Esse crescimento é mais notório na direita, concretamente no caso do Chega. No entanto, o Livre tem algumas posições europeístas, em alguns assuntos até mais do que o próprio PS. Devido ao desastre que foram as últimas eleições tanto para o BE e o PCP, e embora não goste de fazer previsões, é bem possível que o Livre possa crescer, e ir ainda tirar votos de pessoas que votaram no PS e estão descontentes com esta maioria absoluta. E, além disso, os mais radicais dentro do BE podem ir para um partido que começa agora a aparecer, o MAS. Porém, penso que o crescimento de novos partidos é mais notório à direita, e que estamos a assistir a uma reconfiguração da direita portuguesa. O Chega é aquele que tem mais possibilidades de crescimento. Acho que ainda não esgotou o seu potencial para crescer, dependendo um pouco dos eleitores do PSD, que é daí que eu diria que estão a vir os votos no Chega, até porque grande parte do eleitorado do CDS foi para a Iniciativa Liberal, e este pode até substituir o BE como o partido “jovem”.

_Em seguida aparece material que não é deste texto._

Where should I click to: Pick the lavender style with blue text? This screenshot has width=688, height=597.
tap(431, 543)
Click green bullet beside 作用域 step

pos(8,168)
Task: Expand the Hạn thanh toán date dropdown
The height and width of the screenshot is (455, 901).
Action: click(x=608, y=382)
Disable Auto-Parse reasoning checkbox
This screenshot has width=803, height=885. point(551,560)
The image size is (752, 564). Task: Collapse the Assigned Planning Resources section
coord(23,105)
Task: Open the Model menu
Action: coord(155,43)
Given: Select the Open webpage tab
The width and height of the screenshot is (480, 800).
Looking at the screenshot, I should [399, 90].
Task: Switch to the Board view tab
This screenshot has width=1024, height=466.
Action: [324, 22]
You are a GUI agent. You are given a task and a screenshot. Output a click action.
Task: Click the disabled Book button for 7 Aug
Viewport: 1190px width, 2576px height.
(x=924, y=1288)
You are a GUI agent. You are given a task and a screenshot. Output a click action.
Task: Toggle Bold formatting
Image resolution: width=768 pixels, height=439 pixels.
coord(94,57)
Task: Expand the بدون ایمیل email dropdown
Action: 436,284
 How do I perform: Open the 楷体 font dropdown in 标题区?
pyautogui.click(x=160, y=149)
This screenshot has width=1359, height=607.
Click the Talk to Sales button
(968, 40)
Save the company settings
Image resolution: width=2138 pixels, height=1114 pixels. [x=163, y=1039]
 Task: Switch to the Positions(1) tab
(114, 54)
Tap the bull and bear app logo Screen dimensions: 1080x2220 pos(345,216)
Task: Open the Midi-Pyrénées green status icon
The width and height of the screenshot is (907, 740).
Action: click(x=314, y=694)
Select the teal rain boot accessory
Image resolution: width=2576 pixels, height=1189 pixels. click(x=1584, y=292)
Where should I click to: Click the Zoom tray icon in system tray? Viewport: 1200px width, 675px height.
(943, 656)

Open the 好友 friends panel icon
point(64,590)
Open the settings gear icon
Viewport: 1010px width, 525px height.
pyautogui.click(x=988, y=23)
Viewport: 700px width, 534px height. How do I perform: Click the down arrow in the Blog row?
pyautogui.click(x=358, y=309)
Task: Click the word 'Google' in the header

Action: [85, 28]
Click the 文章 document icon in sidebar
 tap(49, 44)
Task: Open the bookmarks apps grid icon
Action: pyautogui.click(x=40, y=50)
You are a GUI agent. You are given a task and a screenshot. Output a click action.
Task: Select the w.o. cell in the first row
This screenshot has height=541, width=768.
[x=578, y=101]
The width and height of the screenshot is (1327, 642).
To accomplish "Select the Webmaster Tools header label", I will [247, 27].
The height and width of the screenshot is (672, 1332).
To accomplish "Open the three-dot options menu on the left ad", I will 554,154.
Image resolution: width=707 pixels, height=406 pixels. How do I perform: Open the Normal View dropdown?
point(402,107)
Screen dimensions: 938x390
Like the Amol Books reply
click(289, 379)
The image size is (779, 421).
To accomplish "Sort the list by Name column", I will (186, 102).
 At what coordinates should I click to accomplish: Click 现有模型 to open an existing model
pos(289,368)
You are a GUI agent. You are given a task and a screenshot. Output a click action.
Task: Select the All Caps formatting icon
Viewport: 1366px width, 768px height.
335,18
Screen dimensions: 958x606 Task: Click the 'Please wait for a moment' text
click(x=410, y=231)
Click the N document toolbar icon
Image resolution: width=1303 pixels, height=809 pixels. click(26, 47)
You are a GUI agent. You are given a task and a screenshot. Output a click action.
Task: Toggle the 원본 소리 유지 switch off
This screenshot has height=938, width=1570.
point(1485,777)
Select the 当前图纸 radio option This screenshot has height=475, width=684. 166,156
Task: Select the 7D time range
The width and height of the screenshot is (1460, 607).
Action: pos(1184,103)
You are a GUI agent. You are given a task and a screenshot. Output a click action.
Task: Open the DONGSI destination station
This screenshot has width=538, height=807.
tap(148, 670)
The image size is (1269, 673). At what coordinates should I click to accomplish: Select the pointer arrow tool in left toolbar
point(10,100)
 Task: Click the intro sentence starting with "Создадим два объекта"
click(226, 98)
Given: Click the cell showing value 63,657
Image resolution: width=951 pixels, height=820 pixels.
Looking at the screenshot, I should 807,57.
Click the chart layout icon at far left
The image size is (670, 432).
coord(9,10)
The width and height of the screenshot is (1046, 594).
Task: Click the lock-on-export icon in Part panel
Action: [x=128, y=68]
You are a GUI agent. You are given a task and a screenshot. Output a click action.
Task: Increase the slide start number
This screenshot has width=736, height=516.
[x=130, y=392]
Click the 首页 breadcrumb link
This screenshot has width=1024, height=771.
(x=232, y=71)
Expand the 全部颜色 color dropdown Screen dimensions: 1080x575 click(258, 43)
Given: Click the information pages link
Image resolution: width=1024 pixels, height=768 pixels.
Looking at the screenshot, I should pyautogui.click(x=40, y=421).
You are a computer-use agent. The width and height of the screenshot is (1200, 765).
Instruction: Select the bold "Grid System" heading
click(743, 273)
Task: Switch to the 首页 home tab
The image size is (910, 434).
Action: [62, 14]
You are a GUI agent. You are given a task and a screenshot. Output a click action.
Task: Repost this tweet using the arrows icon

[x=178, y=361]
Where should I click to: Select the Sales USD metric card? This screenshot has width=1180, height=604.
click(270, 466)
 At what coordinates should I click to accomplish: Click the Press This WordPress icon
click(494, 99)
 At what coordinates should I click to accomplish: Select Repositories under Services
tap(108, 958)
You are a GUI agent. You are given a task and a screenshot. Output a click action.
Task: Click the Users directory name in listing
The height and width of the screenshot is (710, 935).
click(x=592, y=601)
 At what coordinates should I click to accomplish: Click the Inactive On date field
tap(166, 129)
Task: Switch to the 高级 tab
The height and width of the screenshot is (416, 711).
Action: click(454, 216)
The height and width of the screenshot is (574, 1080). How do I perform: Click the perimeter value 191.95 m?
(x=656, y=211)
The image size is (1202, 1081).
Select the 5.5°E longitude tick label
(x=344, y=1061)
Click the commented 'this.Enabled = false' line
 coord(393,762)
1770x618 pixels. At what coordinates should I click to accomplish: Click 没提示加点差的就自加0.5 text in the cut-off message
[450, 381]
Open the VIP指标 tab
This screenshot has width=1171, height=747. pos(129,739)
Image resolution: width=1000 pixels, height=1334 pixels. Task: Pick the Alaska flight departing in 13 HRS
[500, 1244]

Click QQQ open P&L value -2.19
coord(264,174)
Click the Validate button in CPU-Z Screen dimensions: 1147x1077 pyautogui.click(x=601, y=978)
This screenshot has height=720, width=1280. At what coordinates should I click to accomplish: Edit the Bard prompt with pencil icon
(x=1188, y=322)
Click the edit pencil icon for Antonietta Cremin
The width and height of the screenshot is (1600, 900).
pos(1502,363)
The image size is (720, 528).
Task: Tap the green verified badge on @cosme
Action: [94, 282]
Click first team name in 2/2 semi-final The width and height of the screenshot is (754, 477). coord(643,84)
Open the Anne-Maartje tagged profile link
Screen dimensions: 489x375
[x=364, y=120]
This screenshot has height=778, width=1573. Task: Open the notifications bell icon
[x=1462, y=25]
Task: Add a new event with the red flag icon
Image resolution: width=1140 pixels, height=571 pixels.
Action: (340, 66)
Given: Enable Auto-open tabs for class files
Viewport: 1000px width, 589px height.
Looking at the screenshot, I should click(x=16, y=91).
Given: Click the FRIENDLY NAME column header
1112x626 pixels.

Faço-lhe agora uma pergunta um pouco idealista: qual é, para si, o regime político mais eficaz?
Como cidadão, penso que, em termos de sistema político propriamente dito, é uma democracia parlamentar, como a que temos em muitos países na Europa. Eu diria que uma democracia puramente parlamentarista é melhor do que uma semiparlamentar, como ainda é o caso da portuguesa, embora se aproxime mais do parlamentarismo do que, por exemplo a França. Ou então as democracias nórdicas, embora estas sejam monarquias constitucionais, e eu não admiro muito a monarquia, mesmo que constitucional. Em termos de sistema económico subjacente seria um misto, que não exclui a Economia de Mercado, mas com uma forte componente de Estado Social. Um pouco como o sistema económico depois da Segunda Guerra Mundial.
Para terminar. Dedica este livro à sua mãe. Alguma razão especial?
Eu nunca teria feito esta investigação sem o apoio dela, eu não sei é se ela ficará muito contente de ter uma dedicatória num livro chamado Fascismos com o Hitler na capa [riso].